The director refuses to sugarcoat the struggle that permeated the Civil Rights Movement. Instead, she repeatedly shows innocent lives being taken away in seconds. In one of the film’s most devastating and powerful sequences, DuVernay’s camera witnesses the horrifying event that became known as “Bloody Sunday.” Squads of white police officers attack peaceful black marchers attempting to cross the Edmund Pettus Bridge. News cameras capture everything as the troopers throw tear gas and bludgeon unarmed people with clubs.
It’s hard to watch these scenes of racially motivated police brutality and not think of the atrocities making headlines in the past few months. Oppression, disenfranchisement and marginalization wracked America in the past and continue on today. Every new story of racist violence or vandalism in the nation is deplorable, and as Selma demonstrates, it is a poison that America has yet to purge from its veins. The film majestically conveys the indisputable: black lives matter, and all people must come together to move the nation forward to fully embrace that reality.
Exceptional talent and technical skill convey the film’s message. David Oyelowo is phenomenal as Dr. King. The British actor gives new life to the man whose likeness is synonymous with civil rights and social change. Oyelowo sublimely captures the grandiose inflections and mannerisms of King’s oration and then goes further. He delves into the subtler nuances of the activist’s persona, into the spirit of a husband, father and friend. When he isn’t delivering a message to many, Oyelowo’s King is quietly thoughtful and world-weary. He speaks in a gentle voice that emanates deep passion.
DuVernay works in tandem with her star to reveal the man beneath the symbol King has become.
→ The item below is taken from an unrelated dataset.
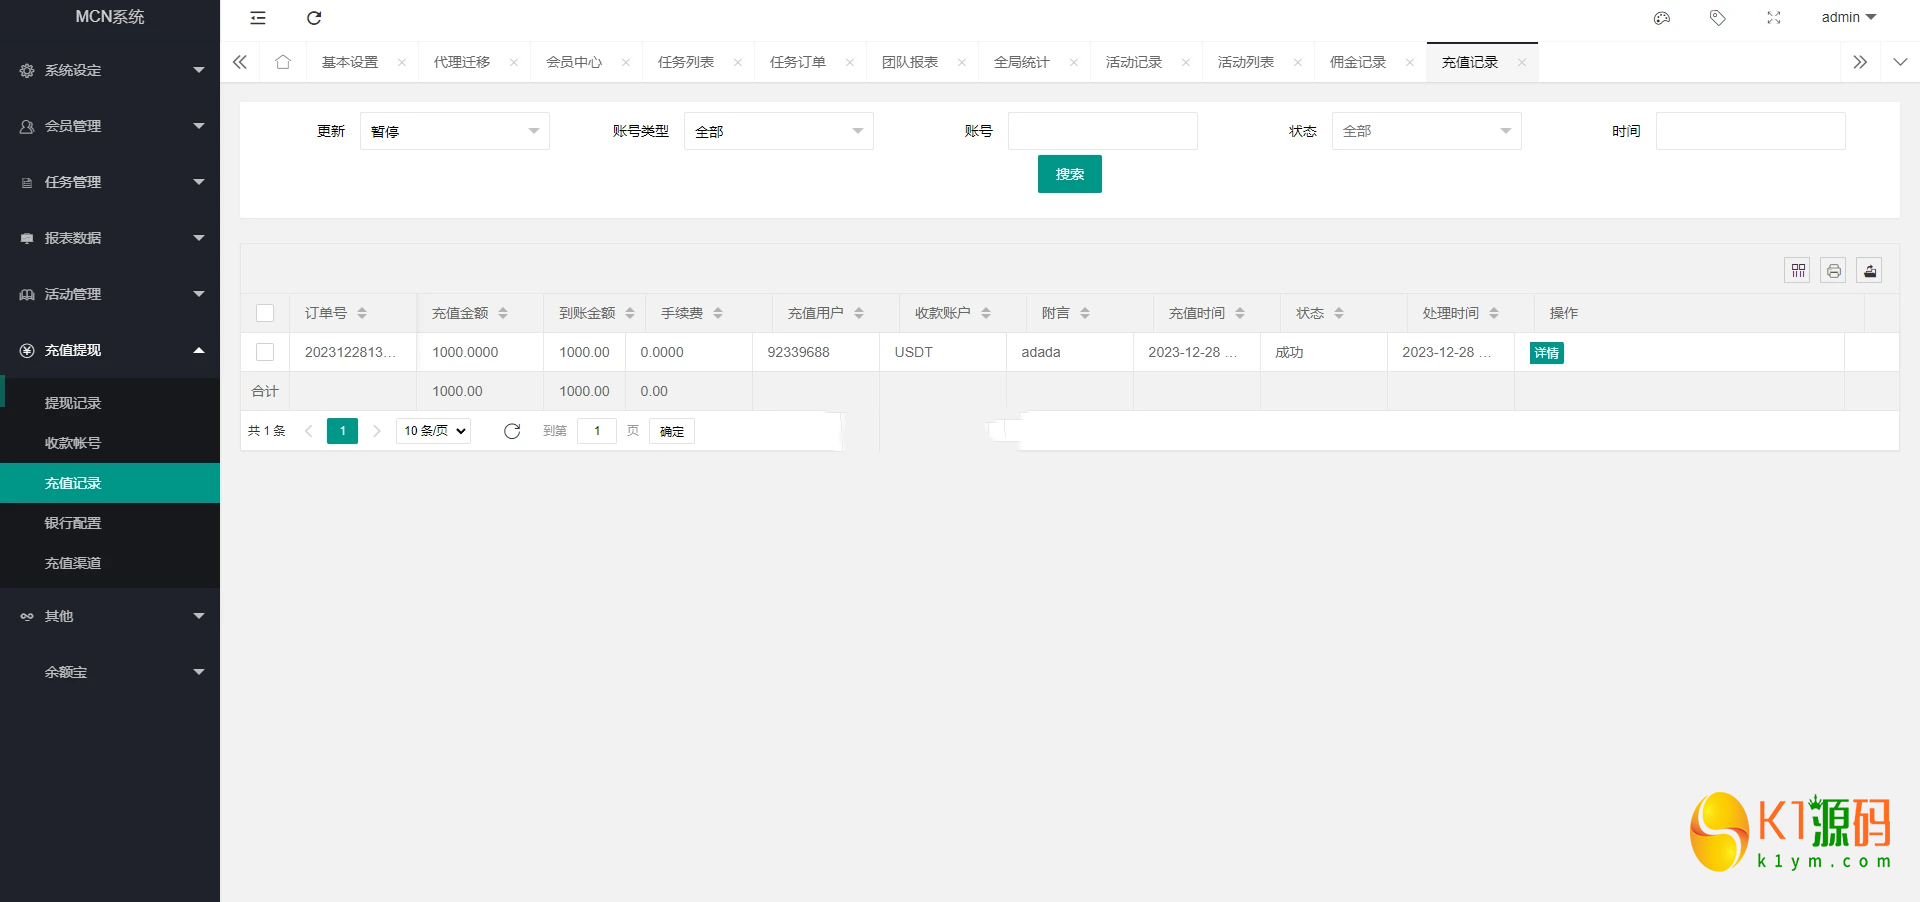Open the 更新 dropdown showing 暂停
1920x902 pixels.
coord(454,131)

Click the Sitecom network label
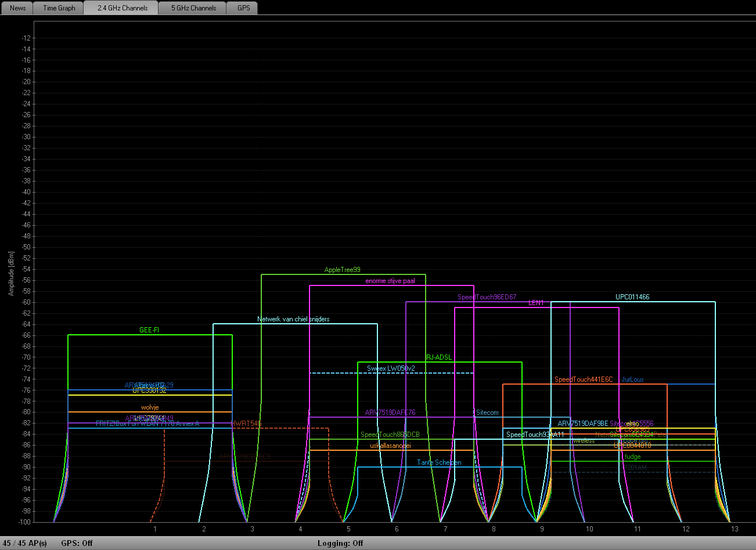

The director resists the easy temptation to constantly place the civil rights leader in the center of the frame. Instead, she often puts King in the corners of wider shots, or distinctly to one side of tighter shots. Occasional shots place the camera behind King’s head as he speaks, or when he leads the march from Selma. The camerawork places King and his peers on the same plane. DuVernay uses her lens to emphasize that Martin Luther King, Jr. was a man who grappled with conflicts large and small in equal measure. In her hands, he is both more accessible and more admirable.
Cinematographer Bradford Young makes great use of lighting and color to visually represent the shift that King initiates. When the leader initially meets with President Johnson and implores him to pass voting legislation to ensure unencumbered black suffrage, the interior of the White House is lit in stark, cold tones. Young makes a point to bathe scenes centered on King and his allies in richer hues. By the film’s final act, however, a warm glow triumphantly floods Washington. The necessary social change becomes law as the sun breaks the horizon.
I am certain that Selma will have a lasting legacy in cinematic history. This is a film that justifiably celebrates what Martin Luther King, Jr. accomplished while underlining what we as a nation still have left to do. Many roadblocks remain, but Ava DuVernay shows that together we possess the cultural inertia to keep the locomotive of progress on the right track. We still have a long way to go to make this country the place of equality that it was meant to be. But as Dr. King himself states in the film, “the truth marches on.”
Movie Verdict: Win
Score: 98%
~ Nate
This article was published in its original form in The Massachusetts Daily Collegian on January 22, 2015.